What is expected
What you return must be the lines of the data that hold the word "each".

--- Material supplied Enclosed Below ---

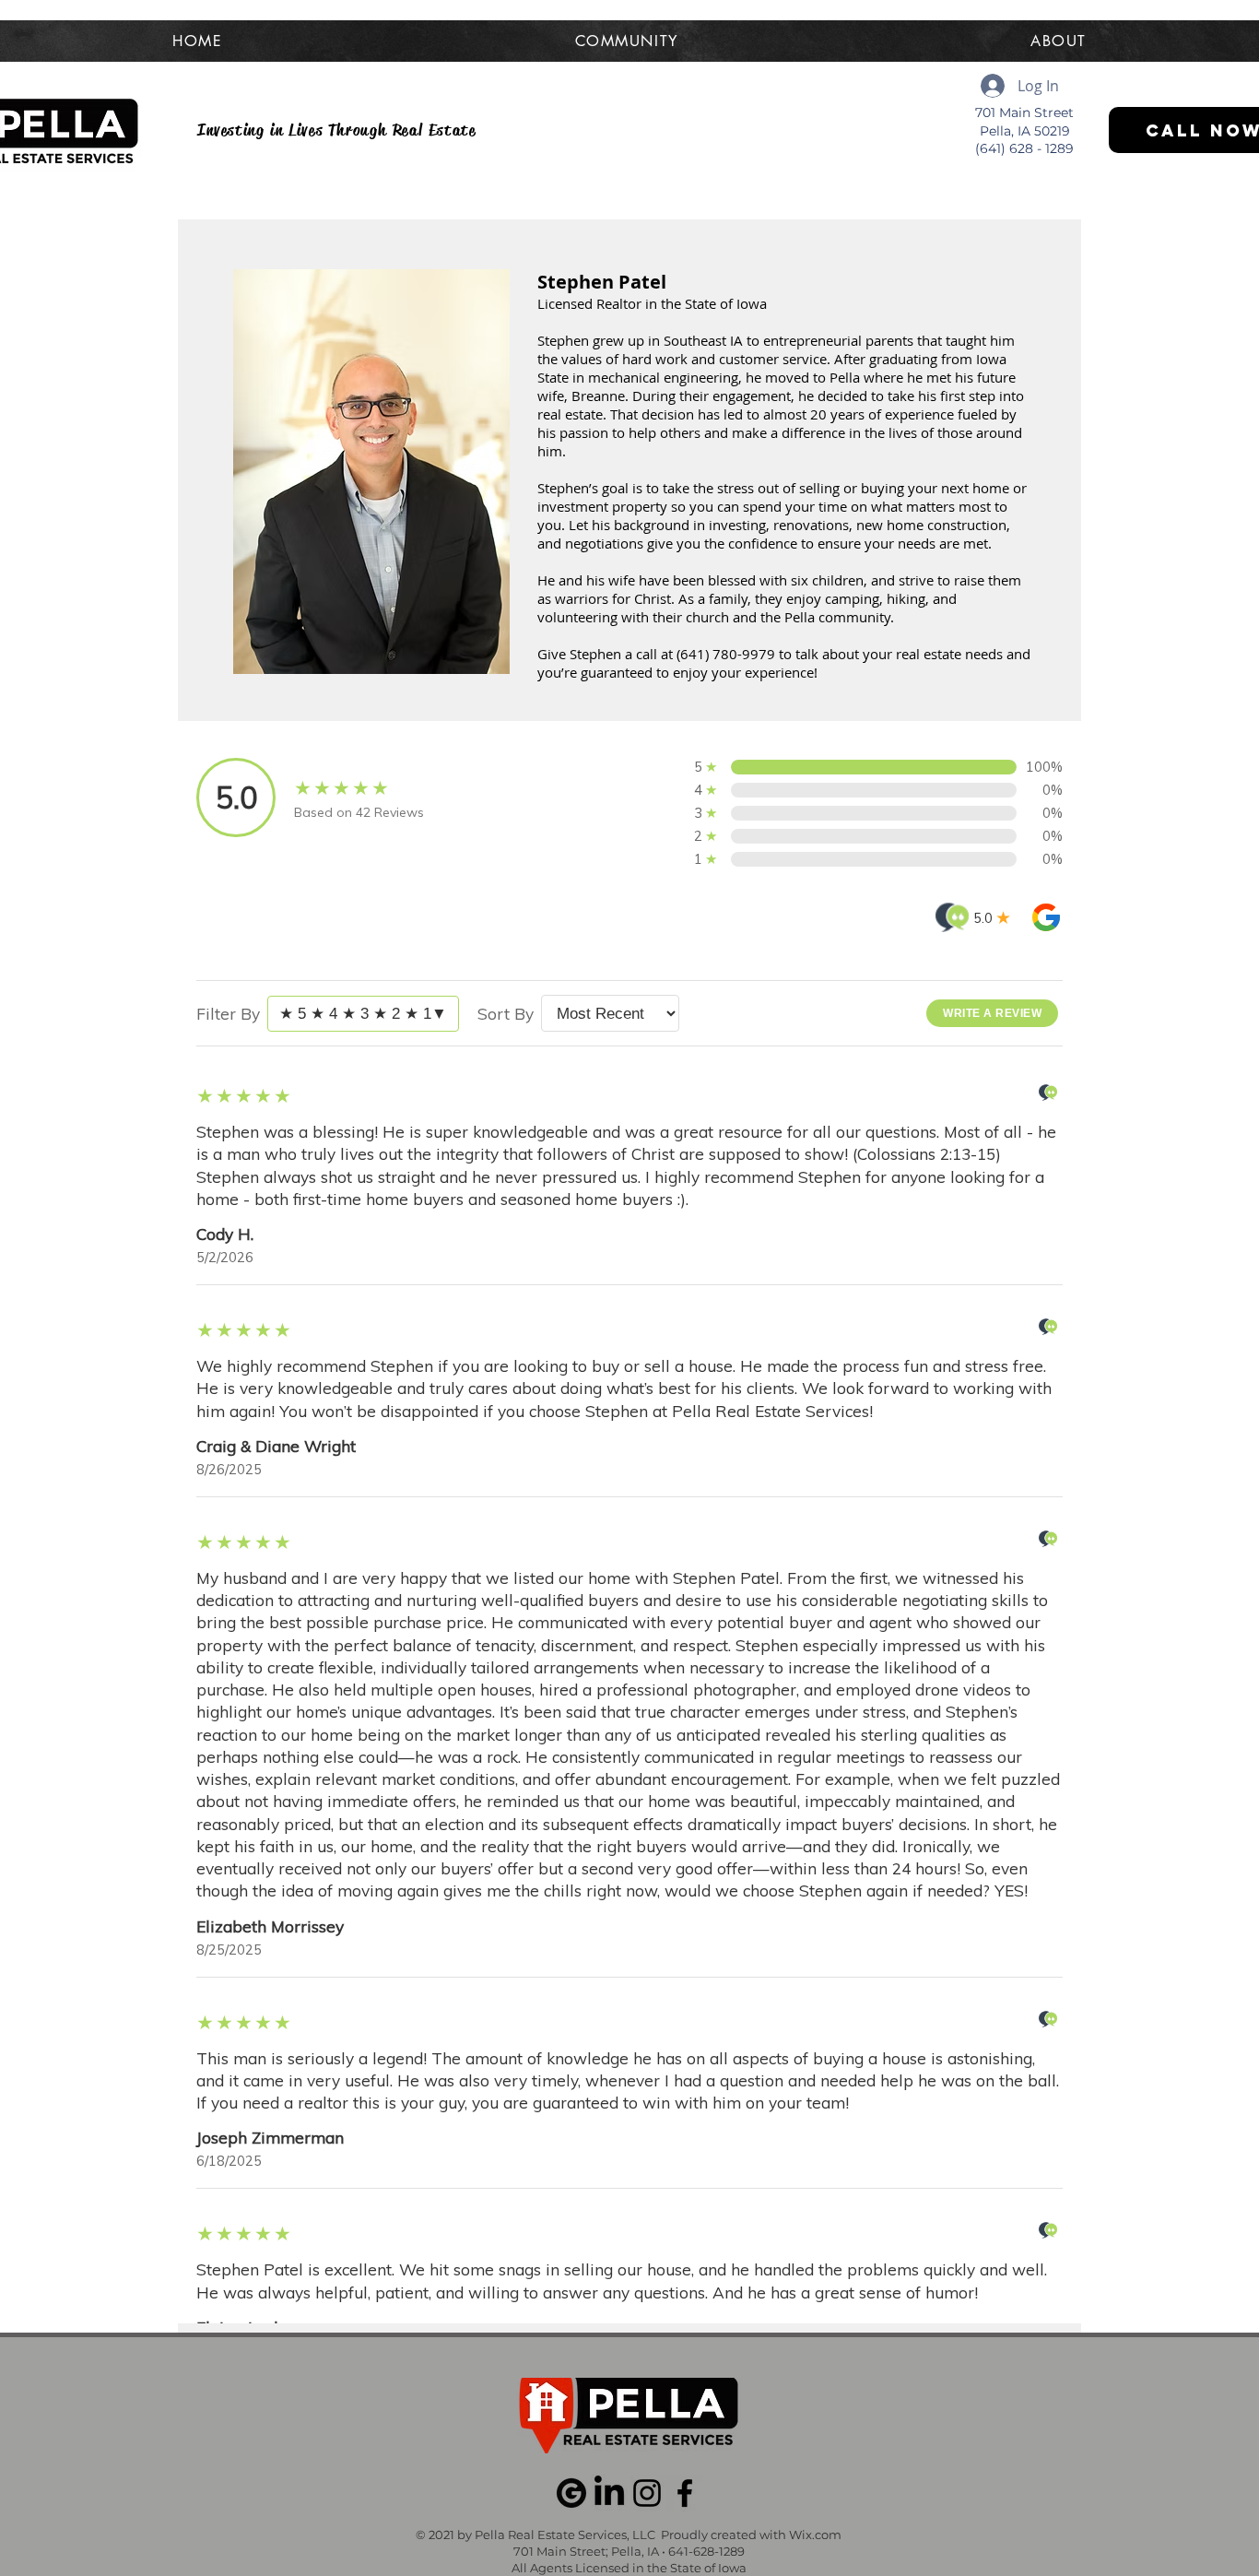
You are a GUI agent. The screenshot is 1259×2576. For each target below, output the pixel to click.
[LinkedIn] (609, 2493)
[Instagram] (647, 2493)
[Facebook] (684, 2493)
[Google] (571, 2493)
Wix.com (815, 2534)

--- End of Enclosed Material supplied ---
--- Material supplied Enclosed Below ---

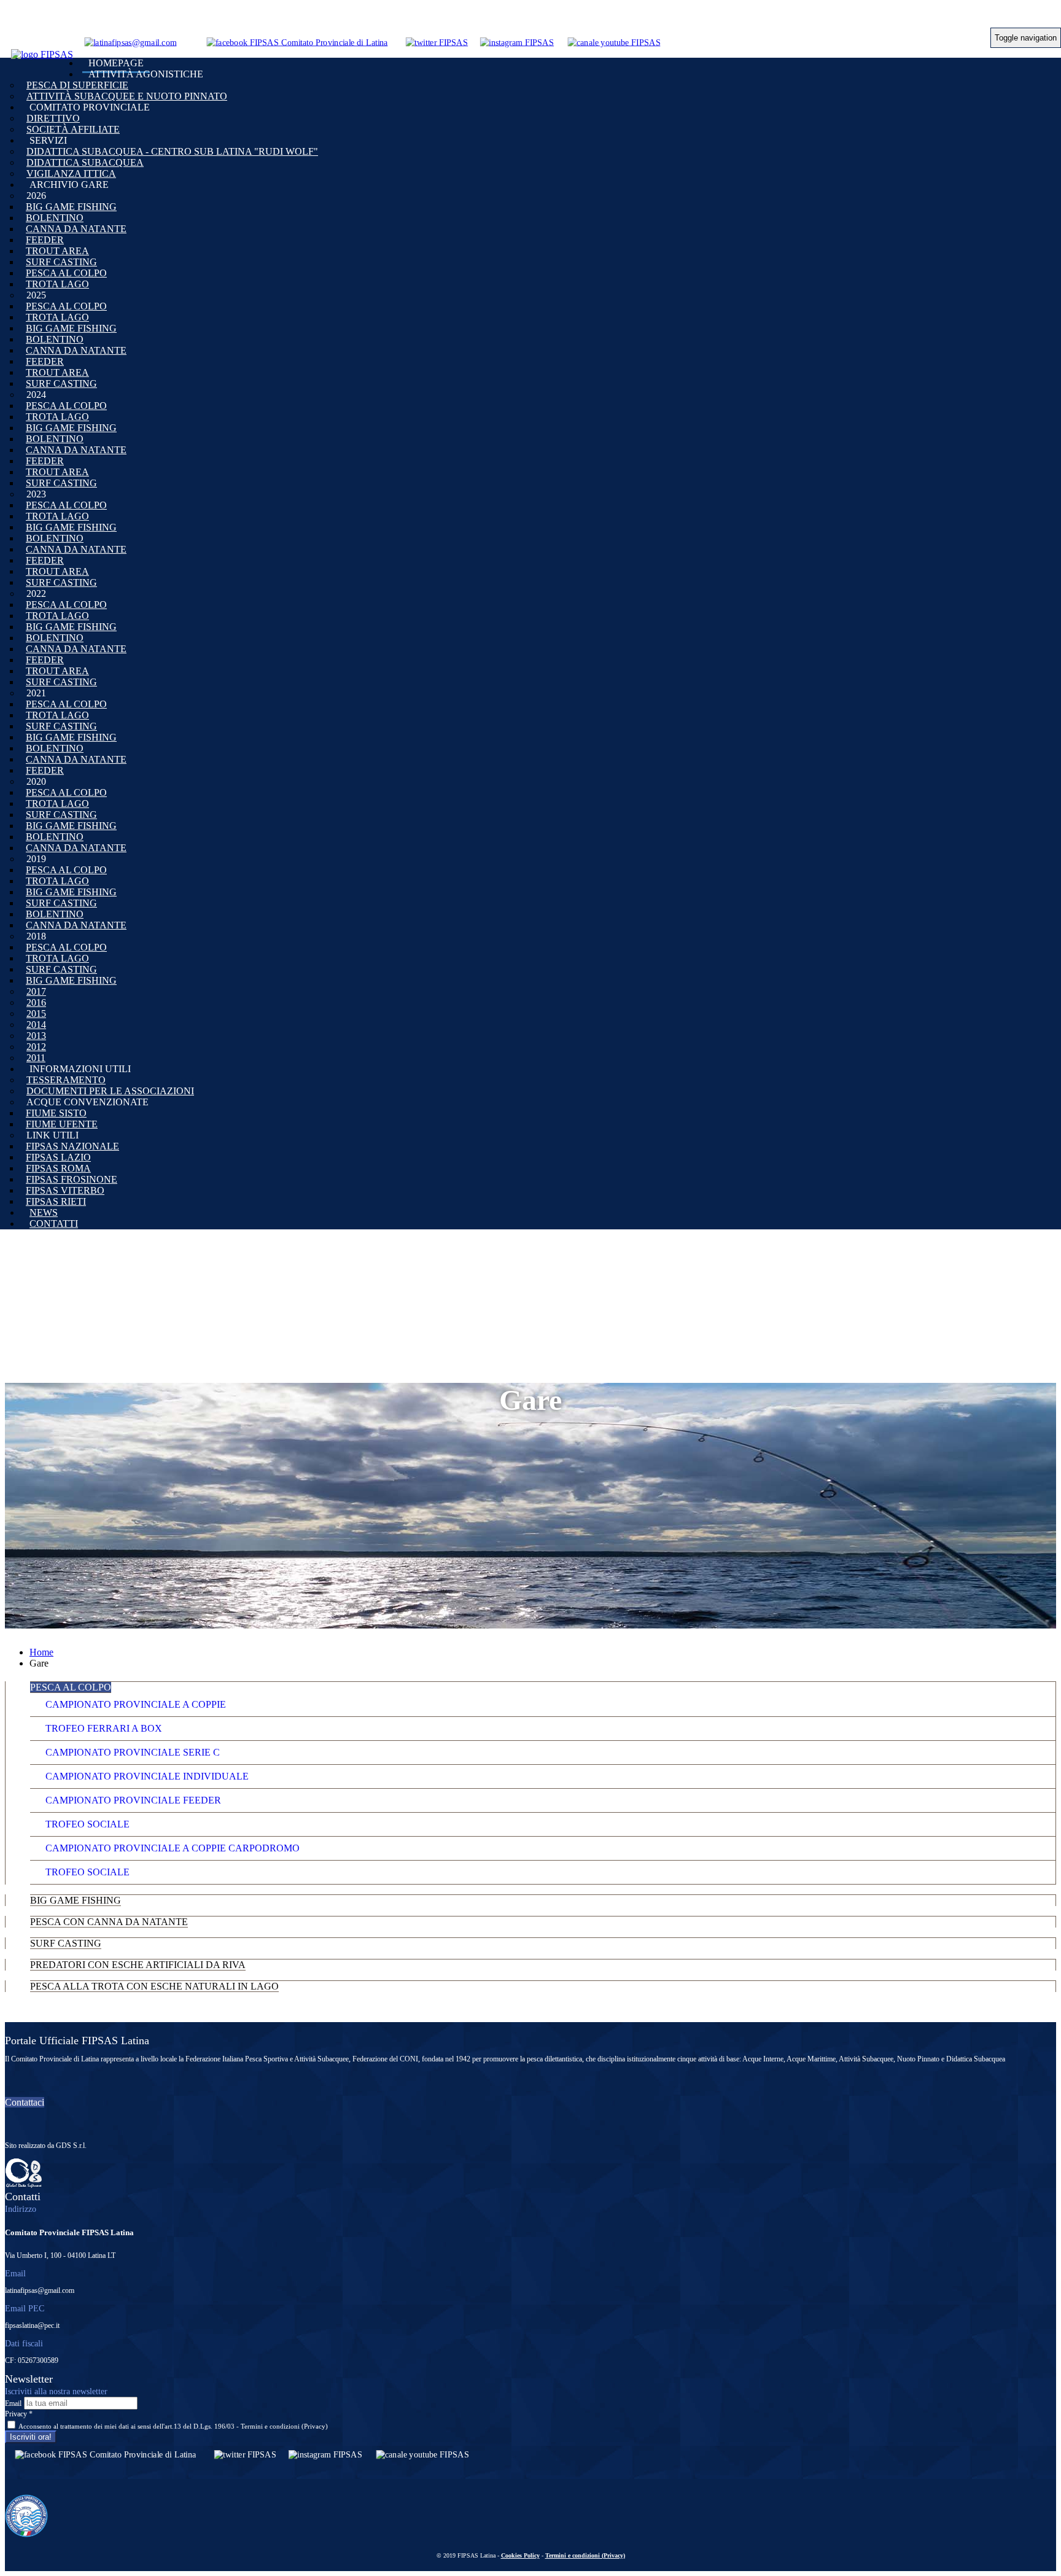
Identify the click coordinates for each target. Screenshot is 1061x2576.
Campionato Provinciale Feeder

--- End of Enclosed Material supplied ---

The completed task
You are a GUI agent. The screenshot is 1259×2576. For each target below, output the pixel to click.
Identify the click coordinates for each target. Screenshot is 1061x2576.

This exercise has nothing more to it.